- The Washington Times - Saturday, January 12, 2008

ASSOCIATED PRESS

The U.S. trade deficit in November rose to the highest level in 14 months, reflecting record foreign crude oil prices. The deficit with China declined slightly while the weak dollar boosted exports to another record high.

The Commerce Department reported that the trade deficit, the gap between imports and exports, jumped 9.3 percent to $63.1 billion. The imbalance was much larger than the $60 billion that had been expected.

The increase was driven by a 16.3 percent increase in America’s foreign oil bill, which climbed to a record $34.4 billion. With oil prices last week touching $100 per barrel, analysts are forecasting higher oil bills in future months.

Ian Shepherdson, an analyst at High Frequency Economics, noted that the deficit was also pushed higher by a big drop in exports of commercial aircraft. He said that setback is likely to be only temporary given the orders backlog that Boeing must fill to meet global demand.



The big jump in oil prices pushed total imports of goods and services up by 3 percent to a record $205.4 billion. Exports also set another record, rising by a smaller 0.4 percent to $142.3 billion. Export demand has been growing significantly over the past two years as U.S. manufacturers and farmers have gotten a boost from a weaker dollar against many other currencies. That makes U.S. goods cheaper on overseas markets.

Through the first 11 months of 2007, the deficit is running at an annual rate of $709.1 billion, down 6.5 percent from the record $758.5 billion a year earlier. Analysts think that the export boom will finally result in a drop in the trade deficit after it set records for five years in a row.

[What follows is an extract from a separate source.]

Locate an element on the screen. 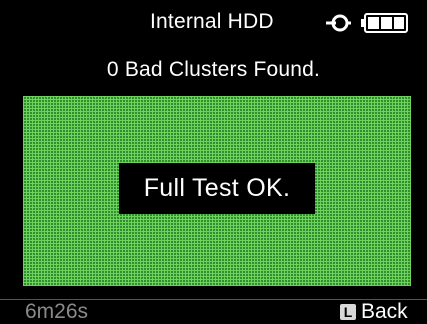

Critics of President Bush’s trade policies, however, say the declining deficits will still leave the imbalance at a painfully high level, which they contend reflects unfair trade practices of other nations that have contributed to the loss of more than 3 million U.S. manufacturing jobs since 2000. Trade is expected to be a key issue in this year’s presidential campaign.

Much of the unhappiness is focused on China, where the U.S. trade deficit through the first 11 months of 2007 totals $237.5 billion, the highest annual imbalance ever recorded with a single country — with December still left to tally.